_Data_:
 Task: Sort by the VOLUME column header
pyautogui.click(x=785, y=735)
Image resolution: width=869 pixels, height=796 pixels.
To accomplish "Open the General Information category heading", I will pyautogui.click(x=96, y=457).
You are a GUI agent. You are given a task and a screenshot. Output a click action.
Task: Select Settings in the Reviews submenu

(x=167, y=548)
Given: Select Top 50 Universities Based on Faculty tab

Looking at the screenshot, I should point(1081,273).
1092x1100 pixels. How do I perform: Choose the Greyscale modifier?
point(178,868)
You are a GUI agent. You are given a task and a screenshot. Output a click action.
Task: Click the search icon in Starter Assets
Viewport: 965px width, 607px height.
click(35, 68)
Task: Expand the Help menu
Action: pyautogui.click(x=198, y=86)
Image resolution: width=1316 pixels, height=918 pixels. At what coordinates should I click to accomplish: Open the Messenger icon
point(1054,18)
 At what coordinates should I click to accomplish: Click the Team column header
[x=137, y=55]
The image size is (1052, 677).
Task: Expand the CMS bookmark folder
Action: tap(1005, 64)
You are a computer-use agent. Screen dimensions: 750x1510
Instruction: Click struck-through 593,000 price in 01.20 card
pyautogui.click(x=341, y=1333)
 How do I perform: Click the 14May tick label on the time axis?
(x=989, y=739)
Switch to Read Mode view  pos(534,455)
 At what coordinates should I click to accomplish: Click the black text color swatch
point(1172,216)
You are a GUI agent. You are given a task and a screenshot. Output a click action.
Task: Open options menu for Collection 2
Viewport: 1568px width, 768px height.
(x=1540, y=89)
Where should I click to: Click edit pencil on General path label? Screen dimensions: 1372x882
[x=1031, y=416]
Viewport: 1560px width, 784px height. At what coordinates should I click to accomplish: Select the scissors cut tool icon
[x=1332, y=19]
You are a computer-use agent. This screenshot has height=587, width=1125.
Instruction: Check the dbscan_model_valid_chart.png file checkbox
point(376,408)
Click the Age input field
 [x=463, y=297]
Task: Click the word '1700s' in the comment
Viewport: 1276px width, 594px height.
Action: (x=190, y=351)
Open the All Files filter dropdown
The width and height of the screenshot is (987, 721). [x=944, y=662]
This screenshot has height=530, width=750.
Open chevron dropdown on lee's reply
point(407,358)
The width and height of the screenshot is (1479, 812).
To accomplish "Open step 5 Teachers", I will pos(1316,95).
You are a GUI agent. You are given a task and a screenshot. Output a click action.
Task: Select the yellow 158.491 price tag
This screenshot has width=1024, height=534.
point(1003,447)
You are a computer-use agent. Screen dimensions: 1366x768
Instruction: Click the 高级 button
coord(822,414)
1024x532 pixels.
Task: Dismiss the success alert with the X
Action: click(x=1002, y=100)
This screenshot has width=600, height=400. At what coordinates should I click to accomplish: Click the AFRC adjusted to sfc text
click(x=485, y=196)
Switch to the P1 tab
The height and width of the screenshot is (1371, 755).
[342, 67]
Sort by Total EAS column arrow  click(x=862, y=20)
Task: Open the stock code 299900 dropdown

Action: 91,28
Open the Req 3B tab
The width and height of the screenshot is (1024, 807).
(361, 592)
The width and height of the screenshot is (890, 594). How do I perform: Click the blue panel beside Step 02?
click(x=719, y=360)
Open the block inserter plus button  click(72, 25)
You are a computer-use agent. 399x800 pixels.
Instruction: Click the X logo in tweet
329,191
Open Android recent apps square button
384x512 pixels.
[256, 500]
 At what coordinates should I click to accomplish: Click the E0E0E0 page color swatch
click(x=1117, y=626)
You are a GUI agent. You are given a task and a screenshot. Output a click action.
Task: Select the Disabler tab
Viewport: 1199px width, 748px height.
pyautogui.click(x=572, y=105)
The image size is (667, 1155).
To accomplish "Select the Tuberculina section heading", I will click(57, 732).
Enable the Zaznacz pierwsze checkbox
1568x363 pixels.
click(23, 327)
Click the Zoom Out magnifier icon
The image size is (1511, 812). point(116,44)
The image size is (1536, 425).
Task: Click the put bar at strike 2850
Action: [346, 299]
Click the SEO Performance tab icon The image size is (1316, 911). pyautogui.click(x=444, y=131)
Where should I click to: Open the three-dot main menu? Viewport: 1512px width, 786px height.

_To be done_: How many lines in the entries above contain the string "dropdown"? Match case exactly and reply with the number alone.

_Response to this task_: 3